Task details → Every line of the material has to be retyped exactly.

Data to process →

* * * * * * *

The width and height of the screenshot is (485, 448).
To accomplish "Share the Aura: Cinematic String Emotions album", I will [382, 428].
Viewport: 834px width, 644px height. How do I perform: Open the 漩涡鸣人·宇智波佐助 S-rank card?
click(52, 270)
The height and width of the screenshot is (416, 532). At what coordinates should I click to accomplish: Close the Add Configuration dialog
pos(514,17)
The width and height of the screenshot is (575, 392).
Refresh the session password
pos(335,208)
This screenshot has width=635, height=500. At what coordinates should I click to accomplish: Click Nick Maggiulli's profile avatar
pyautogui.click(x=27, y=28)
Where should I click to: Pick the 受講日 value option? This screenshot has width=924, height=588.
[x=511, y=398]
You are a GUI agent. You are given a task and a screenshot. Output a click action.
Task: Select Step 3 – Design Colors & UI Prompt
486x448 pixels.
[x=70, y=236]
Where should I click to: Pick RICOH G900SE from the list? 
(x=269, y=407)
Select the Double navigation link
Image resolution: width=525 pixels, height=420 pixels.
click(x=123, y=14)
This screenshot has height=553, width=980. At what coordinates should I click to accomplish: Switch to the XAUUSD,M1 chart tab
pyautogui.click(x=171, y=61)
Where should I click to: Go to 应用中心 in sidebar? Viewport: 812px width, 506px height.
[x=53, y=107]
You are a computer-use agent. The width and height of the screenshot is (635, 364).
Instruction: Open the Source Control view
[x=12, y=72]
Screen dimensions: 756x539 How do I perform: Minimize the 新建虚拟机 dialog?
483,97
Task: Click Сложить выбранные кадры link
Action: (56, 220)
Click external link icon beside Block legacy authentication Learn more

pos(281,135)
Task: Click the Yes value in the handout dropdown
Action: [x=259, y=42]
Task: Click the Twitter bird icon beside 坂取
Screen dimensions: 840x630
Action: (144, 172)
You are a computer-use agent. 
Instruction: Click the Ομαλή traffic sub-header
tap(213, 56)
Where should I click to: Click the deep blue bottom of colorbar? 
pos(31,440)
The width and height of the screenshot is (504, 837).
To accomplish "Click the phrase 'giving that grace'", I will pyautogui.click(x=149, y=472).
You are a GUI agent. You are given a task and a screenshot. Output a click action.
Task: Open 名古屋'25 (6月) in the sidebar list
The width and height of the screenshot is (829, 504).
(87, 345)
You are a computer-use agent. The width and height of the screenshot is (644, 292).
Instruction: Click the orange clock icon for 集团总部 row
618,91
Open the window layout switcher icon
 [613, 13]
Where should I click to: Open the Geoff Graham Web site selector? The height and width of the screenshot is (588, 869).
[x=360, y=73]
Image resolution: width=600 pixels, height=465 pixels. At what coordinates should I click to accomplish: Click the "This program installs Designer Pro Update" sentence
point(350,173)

* * * * * * *

Exercise answer →
The width and height of the screenshot is (485, 448).
To accomplish "Share the Aura: Cinematic String Emotions album", I will [382, 428].
Viewport: 834px width, 644px height. How do I perform: Open the 漩涡鸣人·宇智波佐助 S-rank card?
click(52, 270)
The height and width of the screenshot is (416, 532). At what coordinates should I click to accomplish: Close the Add Configuration dialog
pos(514,17)
The width and height of the screenshot is (575, 392).
Refresh the session password
pos(335,208)
This screenshot has width=635, height=500. At what coordinates should I click to accomplish: Click Nick Maggiulli's profile avatar
pyautogui.click(x=27, y=28)
Where should I click to: Pick the 受講日 value option? This screenshot has width=924, height=588.
[x=511, y=398]
You are a GUI agent. You are given a task and a screenshot. Output a click action.
Task: Select Step 3 – Design Colors & UI Prompt
486x448 pixels.
[x=70, y=236]
Where should I click to: Pick RICOH G900SE from the list? 
(x=269, y=407)
Select the Double navigation link
Image resolution: width=525 pixels, height=420 pixels.
click(x=123, y=14)
This screenshot has height=553, width=980. At what coordinates should I click to accomplish: Switch to the XAUUSD,M1 chart tab
pyautogui.click(x=171, y=61)
Where should I click to: Go to 应用中心 in sidebar? Viewport: 812px width, 506px height.
[x=53, y=107]
You are a computer-use agent. The width and height of the screenshot is (635, 364).
Instruction: Open the Source Control view
[x=12, y=72]
Screen dimensions: 756x539 How do I perform: Minimize the 新建虚拟机 dialog?
483,97
Task: Click Сложить выбранные кадры link
Action: (56, 220)
Click external link icon beside Block legacy authentication Learn more

pos(281,135)
Task: Click the Yes value in the handout dropdown
Action: [x=259, y=42]
Task: Click the Twitter bird icon beside 坂取
Screen dimensions: 840x630
Action: (144, 172)
You are a computer-use agent. 
Instruction: Click the Ομαλή traffic sub-header
tap(213, 56)
Where should I click to: Click the deep blue bottom of colorbar? 
pos(31,440)
The width and height of the screenshot is (504, 837).
To accomplish "Click the phrase 'giving that grace'", I will pyautogui.click(x=149, y=472).
You are a GUI agent. You are given a task and a screenshot. Output a click action.
Task: Open 名古屋'25 (6月) in the sidebar list
The width and height of the screenshot is (829, 504).
(87, 345)
You are a computer-use agent. The width and height of the screenshot is (644, 292).
Instruction: Click the orange clock icon for 集团总部 row
618,91
Open the window layout switcher icon
 [613, 13]
Where should I click to: Open the Geoff Graham Web site selector? The height and width of the screenshot is (588, 869).
[x=360, y=73]
Image resolution: width=600 pixels, height=465 pixels. At what coordinates should I click to accomplish: Click the "This program installs Designer Pro Update" sentence
point(350,173)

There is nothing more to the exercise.